* **Source excerpt**
Someone has some s’plaining to do.
NASAA pitches itself as a non-governmental non-profit private business league collecting dues from the securities commissions of each and every state and territory, government agencies. NASAA says its mission statement is “investor protection.” “Investor protection” is a buzzword targeting the illusion of compliance to a law Congress wrote, maybe. “Investor protection” is a keyword that looks good on a resume, that lightens pockets and opens up purse strings. Every Joe & Jane on the street should know the NASAA anacronym, and name does nothing for investors because the Financial Services industry won’t be that blunt.
The NASAA alleges to be“…In the United States… the voice of state securities agencies responsible for efficient capital formation and grassroots investor protection…” A legitimate question to raise is how can NASAA be both the voice for government agencies and allege “…NASAA's fundamental mission is protecting consumers who purchase securities or investment advice, and its jurisdiction extends to a wide variety of issuers and intermediaries who offer and sell securities to the public.”
To my way of thinking, NASAA cannot. But then, who am I? No one. But the SEC wrote, "The nation's State securities commissioners are not required to become members of the North American Securities Administrators Association (NASAA). NASAA is a voluntary association whose membership consists of 67 state, provincial, and territorial securities administrators in the 50 states, the District of Columbia, Puerto Rico, the U.S. Virgin Islands, Canada, and Mexico...."
Wikipedia says “NASAA is an association of state securities administrators who are charged with the responsibility to protect consumers who purchase securities or investment advice. NASAA's membership consists of 67 administrators from the territories, districts, and states of the United States, from Mexico, and from the provinces of Canada.”
The unanswered question remains who gave NASAA that “charge.” Still waiting on that answer. The SEC says, it did not. While NASAA set itself, with good intentions, as a nonprofit, the charity as not succeed in achieving its IRS approved mission statement goals of "investor protection."

* **Given entries**

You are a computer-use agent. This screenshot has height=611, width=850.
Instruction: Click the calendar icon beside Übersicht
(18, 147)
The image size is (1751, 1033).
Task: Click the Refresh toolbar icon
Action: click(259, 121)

* **Stated task A**
According to the passage about NASAA, how many securities administrators make up its membership?
* **Stated task B**
Write the next few sentences of the passage about NASAA, picking up after its final sentence.
The records have nothing to do with what is asked here.

* **Exercise answer A**
Its membership consists of 67 securities administrators.

* **Exercise answer B**
Wikipedia does tend to bloat itself with industry “ puff pieces” some written by hacks who found their careers covering news on the Hill sunsetted, gone, conceding that to stay around “the action” they become PR persons for industry associations. Wikipedia’s posting continues “Through the association, NASAA members participate in multi-state enforcement actions and information sharing. NASAA also coordinates and implements training programs and education seminars for state, district, provincial, and territorial securities agency staff. The Uniform Securities Agent State Law Exam is written and administered by NASAA… Representative of the nature of its activities are its frequent warnings regarding investment fraud, its focus on the tax advantages of college plans, and its involvement in naked short selling litigation aimed at the Depository Trust and Clearing Corporation. NASAA also provides a coordinated review process for companies using Regulation A of the Securities Act of 1933 to raise capital.”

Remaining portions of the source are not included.